:: Aim of the task ::
Each record below should be printed exactly as it was written.

:: Provided material ::
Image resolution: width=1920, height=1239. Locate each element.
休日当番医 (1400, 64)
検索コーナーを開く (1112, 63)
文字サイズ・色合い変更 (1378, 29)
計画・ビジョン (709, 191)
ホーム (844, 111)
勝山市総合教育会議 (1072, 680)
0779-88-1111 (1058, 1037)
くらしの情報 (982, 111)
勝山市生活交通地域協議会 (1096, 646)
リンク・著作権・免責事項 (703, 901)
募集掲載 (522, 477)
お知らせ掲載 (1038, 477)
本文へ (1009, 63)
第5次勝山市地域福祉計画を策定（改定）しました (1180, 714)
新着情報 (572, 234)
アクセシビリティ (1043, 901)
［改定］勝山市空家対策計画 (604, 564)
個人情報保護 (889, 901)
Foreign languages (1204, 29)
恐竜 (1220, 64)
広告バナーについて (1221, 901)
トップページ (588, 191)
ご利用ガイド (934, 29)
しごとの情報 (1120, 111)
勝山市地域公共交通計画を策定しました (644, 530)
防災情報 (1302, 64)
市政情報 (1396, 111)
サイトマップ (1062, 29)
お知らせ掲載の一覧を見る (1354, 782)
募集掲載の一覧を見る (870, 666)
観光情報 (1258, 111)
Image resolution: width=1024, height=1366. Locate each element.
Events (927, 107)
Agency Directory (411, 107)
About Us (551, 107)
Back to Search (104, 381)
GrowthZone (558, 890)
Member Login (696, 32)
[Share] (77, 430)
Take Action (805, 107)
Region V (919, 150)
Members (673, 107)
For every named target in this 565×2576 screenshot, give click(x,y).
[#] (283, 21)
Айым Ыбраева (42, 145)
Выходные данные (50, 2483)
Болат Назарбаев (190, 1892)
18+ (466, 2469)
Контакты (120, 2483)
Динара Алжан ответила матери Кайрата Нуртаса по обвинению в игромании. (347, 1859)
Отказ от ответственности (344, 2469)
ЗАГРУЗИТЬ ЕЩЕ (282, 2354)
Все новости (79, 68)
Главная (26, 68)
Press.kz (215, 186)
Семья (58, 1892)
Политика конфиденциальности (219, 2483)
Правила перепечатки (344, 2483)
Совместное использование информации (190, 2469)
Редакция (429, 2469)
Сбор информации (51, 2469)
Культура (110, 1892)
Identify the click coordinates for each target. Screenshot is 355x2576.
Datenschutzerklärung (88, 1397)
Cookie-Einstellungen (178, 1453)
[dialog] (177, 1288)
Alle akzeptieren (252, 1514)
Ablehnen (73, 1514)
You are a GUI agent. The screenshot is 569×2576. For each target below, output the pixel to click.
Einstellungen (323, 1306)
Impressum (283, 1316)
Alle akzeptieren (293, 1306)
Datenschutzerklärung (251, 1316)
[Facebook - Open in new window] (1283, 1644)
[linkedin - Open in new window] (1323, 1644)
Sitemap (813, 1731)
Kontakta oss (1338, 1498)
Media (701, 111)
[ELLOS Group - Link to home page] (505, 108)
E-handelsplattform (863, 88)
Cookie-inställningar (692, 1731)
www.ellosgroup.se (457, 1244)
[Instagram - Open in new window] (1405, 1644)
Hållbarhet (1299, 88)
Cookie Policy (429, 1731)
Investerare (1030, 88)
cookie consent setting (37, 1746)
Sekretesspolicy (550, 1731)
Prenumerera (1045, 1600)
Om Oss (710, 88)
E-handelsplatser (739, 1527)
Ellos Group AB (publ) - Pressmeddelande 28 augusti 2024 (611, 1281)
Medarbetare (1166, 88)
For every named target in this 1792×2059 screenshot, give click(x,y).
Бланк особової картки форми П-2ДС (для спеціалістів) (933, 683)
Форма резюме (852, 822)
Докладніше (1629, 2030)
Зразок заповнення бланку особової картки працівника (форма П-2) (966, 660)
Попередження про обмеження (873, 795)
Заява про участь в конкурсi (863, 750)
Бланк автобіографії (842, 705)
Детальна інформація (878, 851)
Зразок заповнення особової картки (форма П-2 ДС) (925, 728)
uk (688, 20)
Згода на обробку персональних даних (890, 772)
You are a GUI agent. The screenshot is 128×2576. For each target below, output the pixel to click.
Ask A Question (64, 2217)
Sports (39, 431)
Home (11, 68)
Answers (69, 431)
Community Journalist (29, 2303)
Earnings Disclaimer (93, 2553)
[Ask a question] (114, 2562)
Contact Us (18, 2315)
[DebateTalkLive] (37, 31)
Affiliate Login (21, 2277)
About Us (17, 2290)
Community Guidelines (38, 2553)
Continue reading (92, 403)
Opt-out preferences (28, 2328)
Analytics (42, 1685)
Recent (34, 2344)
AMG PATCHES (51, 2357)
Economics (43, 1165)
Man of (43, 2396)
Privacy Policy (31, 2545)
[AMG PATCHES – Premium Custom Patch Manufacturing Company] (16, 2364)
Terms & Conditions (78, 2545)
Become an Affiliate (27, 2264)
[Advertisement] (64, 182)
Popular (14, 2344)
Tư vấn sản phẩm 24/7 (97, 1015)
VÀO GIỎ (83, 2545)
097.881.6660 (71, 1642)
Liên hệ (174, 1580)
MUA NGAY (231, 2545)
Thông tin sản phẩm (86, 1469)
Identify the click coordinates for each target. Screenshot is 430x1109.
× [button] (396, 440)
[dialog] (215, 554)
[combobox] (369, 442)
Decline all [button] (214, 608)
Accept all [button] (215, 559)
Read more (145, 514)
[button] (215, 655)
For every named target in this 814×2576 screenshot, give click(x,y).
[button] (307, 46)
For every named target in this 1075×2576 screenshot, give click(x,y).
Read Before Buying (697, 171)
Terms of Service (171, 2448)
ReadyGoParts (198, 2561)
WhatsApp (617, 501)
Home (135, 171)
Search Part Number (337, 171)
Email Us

:: Response to the task ::
Image resolution: width=1920, height=1239. Locate each element.
休日当番医 (1400, 64)
検索コーナーを開く (1112, 63)
文字サイズ・色合い変更 (1378, 29)
計画・ビジョン (709, 191)
ホーム (844, 111)
勝山市総合教育会議 (1072, 680)
0779-88-1111 (1058, 1037)
くらしの情報 (982, 111)
勝山市生活交通地域協議会 (1096, 646)
リンク・著作権・免責事項 (703, 901)
募集掲載 (522, 477)
お知らせ掲載 (1038, 477)
本文へ (1009, 63)
第5次勝山市地域福祉計画を策定（改定）しました (1180, 714)
新着情報 (572, 234)
アクセシビリティ (1043, 901)
［改定］勝山市空家対策計画 (604, 564)
個人情報保護 (889, 901)
Foreign languages (1204, 29)
恐竜 (1220, 64)
広告バナーについて (1221, 901)
トップページ (588, 191)
ご利用ガイド (934, 29)
しごとの情報 (1120, 111)
勝山市地域公共交通計画を策定しました (644, 530)
防災情報 (1302, 64)
市政情報 (1396, 111)
サイトマップ (1062, 29)
お知らせ掲載の一覧を見る (1354, 782)
募集掲載の一覧を見る (870, 666)
観光情報 (1258, 111)
Image resolution: width=1024, height=1366. Locate each element.
Events (927, 107)
Agency Directory (411, 107)
About Us (551, 107)
Back to Search (104, 381)
GrowthZone (558, 890)
Member Login (696, 32)
[Share] (77, 430)
Take Action (805, 107)
Region V (919, 150)
Members (673, 107)
For every named target in this 565×2576 screenshot, give click(x,y).
[#] (283, 21)
Айым Ыбраева (42, 145)
Выходные данные (50, 2483)
Болат Назарбаев (190, 1892)
18+ (466, 2469)
Контакты (120, 2483)
Динара Алжан ответила матери Кайрата Нуртаса по обвинению в игромании. (347, 1859)
Отказ от ответственности (344, 2469)
ЗАГРУЗИТЬ ЕЩЕ (282, 2354)
Все новости (79, 68)
Главная (26, 68)
Press.kz (215, 186)
Семья (58, 1892)
Политика конфиденциальности (219, 2483)
Правила перепечатки (344, 2483)
Совместное использование информации (190, 2469)
Редакция (429, 2469)
Сбор информации (51, 2469)
Культура (110, 1892)
Identify the click coordinates for each target. Screenshot is 355x2576.
Datenschutzerklärung (88, 1397)
Cookie-Einstellungen (178, 1453)
[dialog] (177, 1288)
Alle akzeptieren (252, 1514)
Ablehnen (73, 1514)
You are a GUI agent. The screenshot is 569×2576. For each target below, output the pixel to click.
Einstellungen (323, 1306)
Impressum (283, 1316)
Alle akzeptieren (293, 1306)
Datenschutzerklärung (251, 1316)
[Facebook - Open in new window] (1283, 1644)
[linkedin - Open in new window] (1323, 1644)
Sitemap (813, 1731)
Kontakta oss (1338, 1498)
Media (701, 111)
[ELLOS Group - Link to home page] (505, 108)
E-handelsplattform (863, 88)
Cookie-inställningar (692, 1731)
www.ellosgroup.se (457, 1244)
[Instagram - Open in new window] (1405, 1644)
Hållbarhet (1299, 88)
Cookie Policy (429, 1731)
Investerare (1030, 88)
cookie consent setting (37, 1746)
Sekretesspolicy (550, 1731)
Prenumerera (1045, 1600)
Om Oss (710, 88)
E-handelsplatser (739, 1527)
Ellos Group AB (publ) - Pressmeddelande 28 augusti 2024 (611, 1281)
Medarbetare (1166, 88)
For every named target in this 1792×2059 screenshot, give click(x,y).
Бланк особової картки форми П-2ДС (для спеціалістів) (933, 683)
Форма резюме (852, 822)
Докладніше (1629, 2030)
Зразок заповнення бланку особової картки працівника (форма П-2) (966, 660)
Попередження про обмеження (873, 795)
Заява про участь в конкурсi (863, 750)
Бланк автобіографії (842, 705)
Детальна інформація (878, 851)
Зразок заповнення особової картки (форма П-2 ДС) (925, 728)
uk (688, 20)
Згода на обробку персональних даних (890, 772)
You are a GUI agent. The screenshot is 128×2576. For each target below, output the pixel to click.
Ask A Question (64, 2217)
Sports (39, 431)
Home (11, 68)
Answers (69, 431)
Community Journalist (29, 2303)
Earnings Disclaimer (93, 2553)
[Ask a question] (114, 2562)
Contact Us (18, 2315)
[DebateTalkLive] (37, 31)
Affiliate Login (21, 2277)
About Us (17, 2290)
Community Guidelines (38, 2553)
Continue reading (92, 403)
Opt-out preferences (28, 2328)
Analytics (42, 1685)
Recent (34, 2344)
AMG PATCHES (51, 2357)
Economics (43, 1165)
Man of (43, 2396)
Privacy Policy (31, 2545)
[AMG PATCHES – Premium Custom Patch Manufacturing Company] (16, 2364)
Terms & Conditions (78, 2545)
Become an Affiliate (27, 2264)
[Advertisement] (64, 182)
Popular (14, 2344)
Tư vấn sản phẩm 24/7 (97, 1015)
VÀO GIỎ (83, 2545)
097.881.6660 (71, 1642)
Liên hệ (174, 1580)
MUA NGAY (231, 2545)
Thông tin sản phẩm (86, 1469)
Identify the click coordinates for each target. Screenshot is 430x1109.
× [button] (396, 440)
[dialog] (215, 554)
[combobox] (369, 442)
Decline all [button] (214, 608)
Accept all [button] (215, 559)
Read more (145, 514)
[button] (215, 655)
For every named target in this 814×2576 screenshot, give click(x,y).
[button] (307, 46)
For every named target in this 1075×2576 screenshot, give click(x,y).
Read Before Buying (697, 171)
Terms of Service (171, 2448)
ReadyGoParts (198, 2561)
WhatsApp (617, 501)
Home (135, 171)
Search Part Number (337, 171)
Email Us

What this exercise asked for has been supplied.